Cable industry leaders note that the changes taking place in the marketplace are happening so quickly that it is difficult to know what the TV viewing experience will be like in five years. If rates keep going up, one thing is clear: It may be cheaper to buy just the programs we want, rather than subscribing to a multichannel service.

In his remarks accompanying the FCC report on TV violence, Chairman Martin noted, “In Hong Kong, consumers can select and pay for only the channels they want. A family who wants to watch sports, movies, news and children's programming can receive 15 free channels plus a selection of 11 additional digital channels — including ESPN, HBO, CNN Headline News, National Geographic, Animal Planet and Discovery — for only $27.50 per month. To get the same channels in Washington, D.C., it would cost $82.00 per month.”

In Canada, Rogers cable now offers à la carte channel selection. Clearly the double dipping is causing American consumers to pay significantly more for their TV fix, which isn't the case outside our borders.

A step in the right direction

It's time for Congress to do something about the situation, as Chairman Martin does not believe that the FCC has the authority to regulate violence on nonbroadcast TV or to force the multichannel services to offer à la carte services. I've got a simple suggestion that shouldn't be too disruptive. Let's start by requiring the cable, DBS and new telco TV services to inform us what we are paying for each channel. That's it. All we need is full disclosure. In all likelihood, the marketplace can work out the rest of the details.

For example, somehow content providers in the UK can offer for free many of the channels we in the U.S. pay for.

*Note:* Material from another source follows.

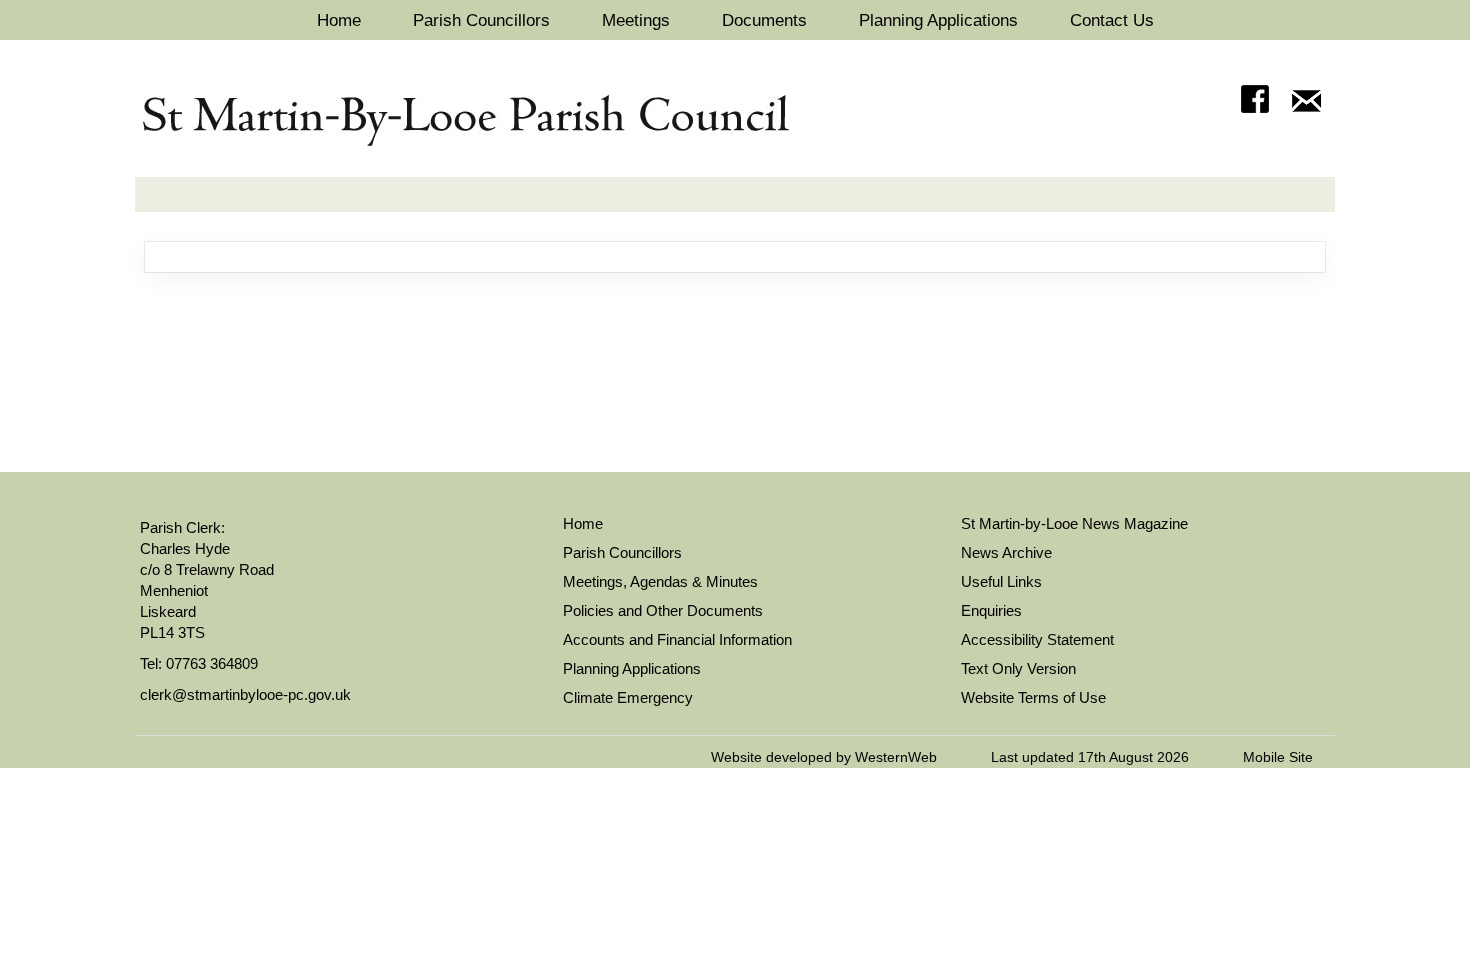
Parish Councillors (481, 20)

Why must we pay additional fees to watch ad-laden programming? If consumers were given the option to pay only for the channels they want to watch, would the fees increase to make up for the loss of subscribers? Or, would many of these channels just drop the fees so they could remain accessible to almost every home, as they are today? Learning the answers starts with informing people about the cost of free TV.

Craig Birkmaier is a technology consultant at Pcube Labs, and he hosts and moderates the OpenDTV forum.